### [Work to do]
Using the blog entry below, please say where the housemate 'A.' was being treated after the fire.

### [Reading text]
Wednesday, June 2, 2010

Loss...

How to deal. Is it to start over, or to push through (or can it be both?)?

Is this a loss? For me?

I don't have answers to so many questions these days.

It is true, though, that for the last four days of my trip back home (from which I returned on Tuesday) I was traveling in and out of emotions like I was a bird flying through the clouds.
Contrary to what some may think (or perhaps nobody but myself does...or did, rather,) I am not an emotionally present person. I am emotional, yes. But when I take a second and I think: How am I feeling right now? I can't really tell. Can I ever? Should I be worried about this?

I was home in Champaign, IL for the past two weeks, returning Monday and Tuesday so I could work Macalester's reunion. This story comes from the last week of my trip:

I was visiting the mall in town, for what I thought would be a successful purchase of some beautiful purple Adidas that were on sale. When I learned they were sold out of my size, I thought I had reached bummer city, but it turned out I had only reached a rest stop on the way. I decided to check Plato's Closet (a resale shop that sometimes has good, and lightly used shoes) on my way home to see if I could turn my frown upside down. I ran into a friend, 'H.', there. I thought she was just on the clock...but she wasn't at all. And here is where things get really hard for me to type, spending minutes sometimes thinking of how to phrase a single sentence or thought.

How can I explain the thoughts that popped up when she said their house, the Bunny Ranch, had burned down that morning? The shame at my lighthearted tone before she told me she wasn't there for work, but for clothes, because she now had nothing but the pajamas she'd been wearing when she ran out of the house? The shock and horror when she said her housemate, 'A.', had been asleep and hadn't made it out of the house, and was in the burn unit in Springfield, 3rd degree burns covering 80% of her body...? (do people survive that? I asked myself).

No, there is no intelligible way to describe everything that came over me, other than my outward appearance, which was a withdrawn, awkward, wall of shock, more or less. In too much shock to even think to give her a hug...have I become that distant?

She said I should call Ian and tell him. I did it immediately. I can't handle this alone...help me Ian! He picked up, slightly beyond his standard consciousness
("Cookies"), at a weekend music festival. He said he already knew...whew! I don't have to break the news to him!.. but thought it wasn't as serious...minor burns was all he heard...and of course, that they lost all their possessions. No, I said, I heard it just a minute ago from 'H.' I feel like any of the girls in the house would be kept up to date, if anyone were. To this, Ian agreed. I know this is shallow, he said, but...I don't know how she's gonna handle that...I mean, she's so pretty, and her looks mean a lot to her. I know that's important, and it will be something she'll have to face, but not if she doesn't make it through recovery first, I said (though not in these words exactly...this is all paraphrased, more or less, unless otherwise noted)...we need to do something.

### [Dataset]
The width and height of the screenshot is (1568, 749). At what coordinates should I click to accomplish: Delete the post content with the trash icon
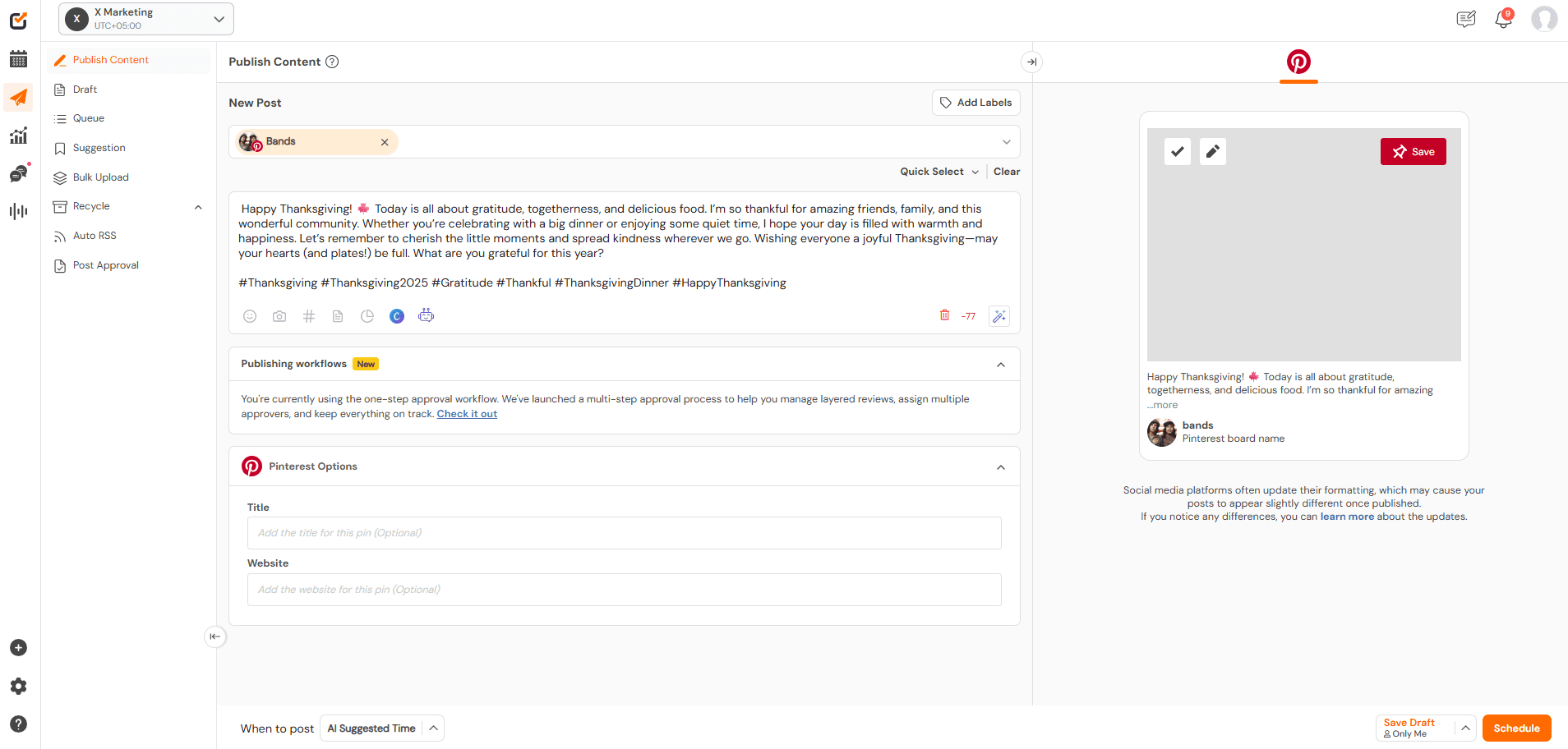[x=943, y=315]
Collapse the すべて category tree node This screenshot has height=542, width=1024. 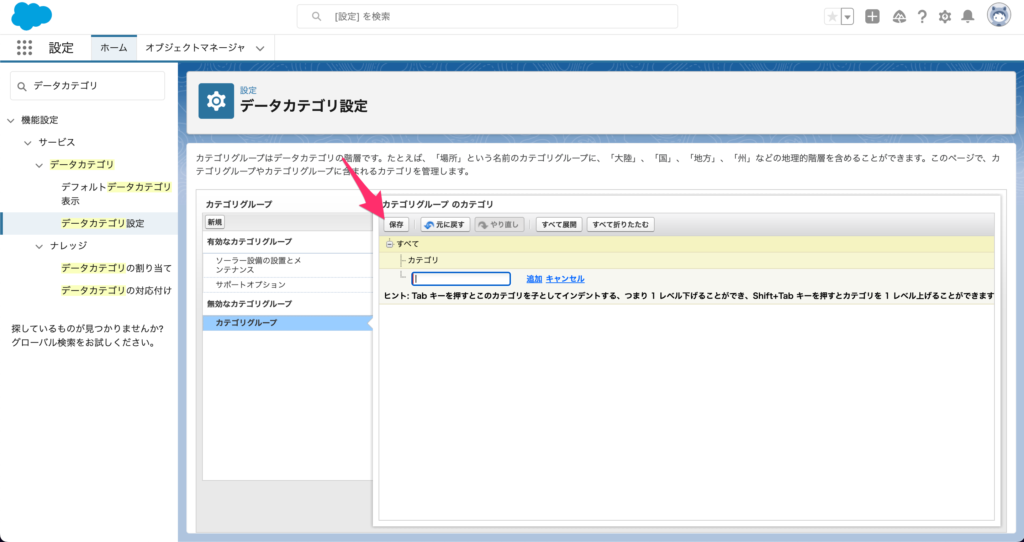tap(390, 243)
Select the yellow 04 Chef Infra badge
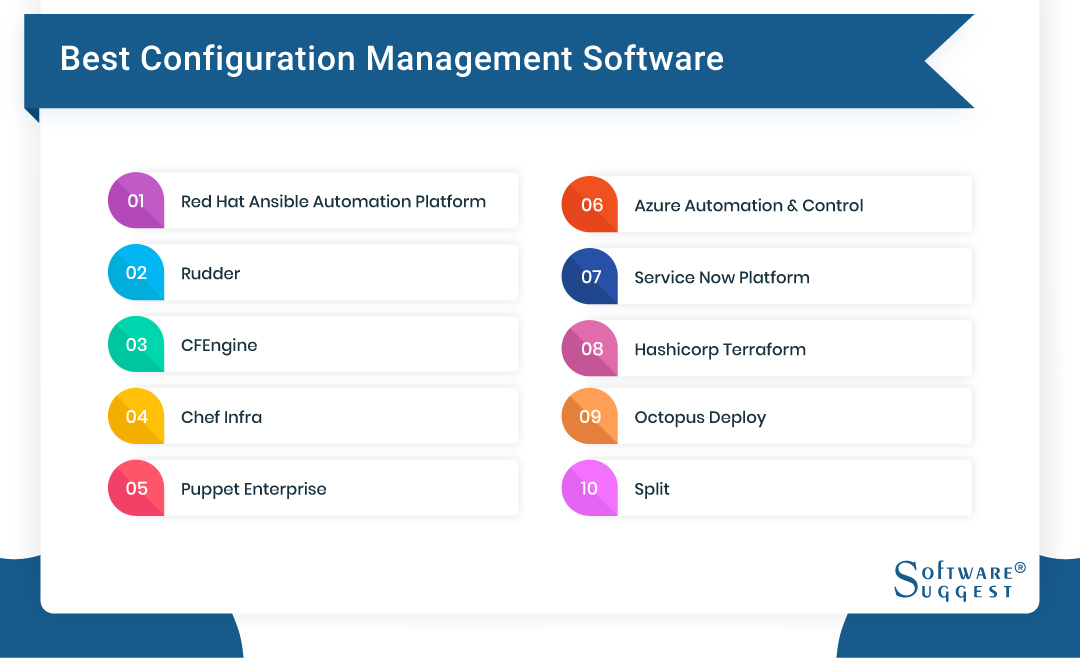Viewport: 1080px width, 658px height. [x=135, y=416]
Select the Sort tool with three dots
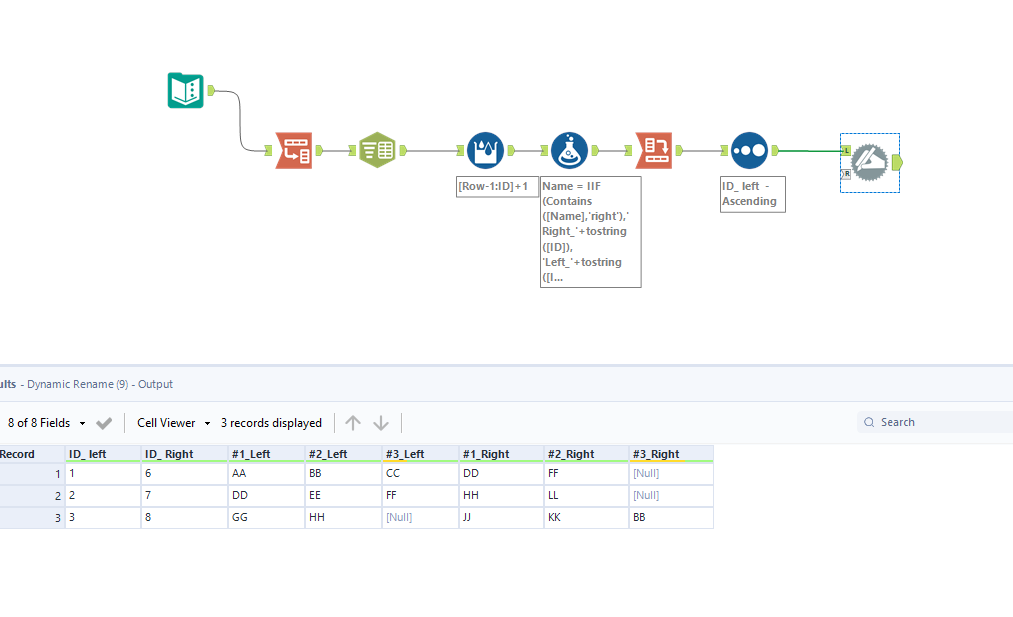1013x617 pixels. click(749, 151)
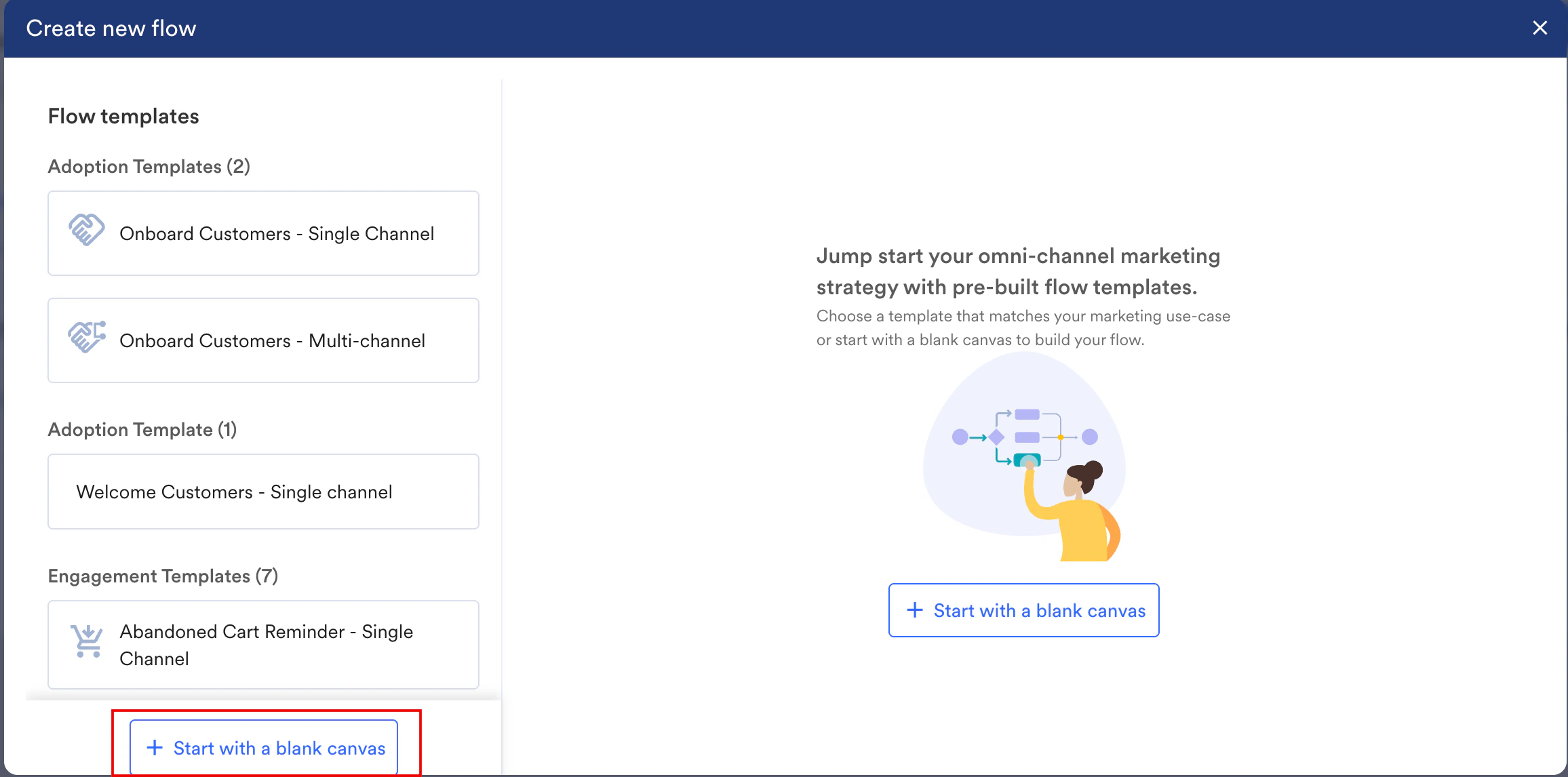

### [Full response]
In the burn unit in Springfield.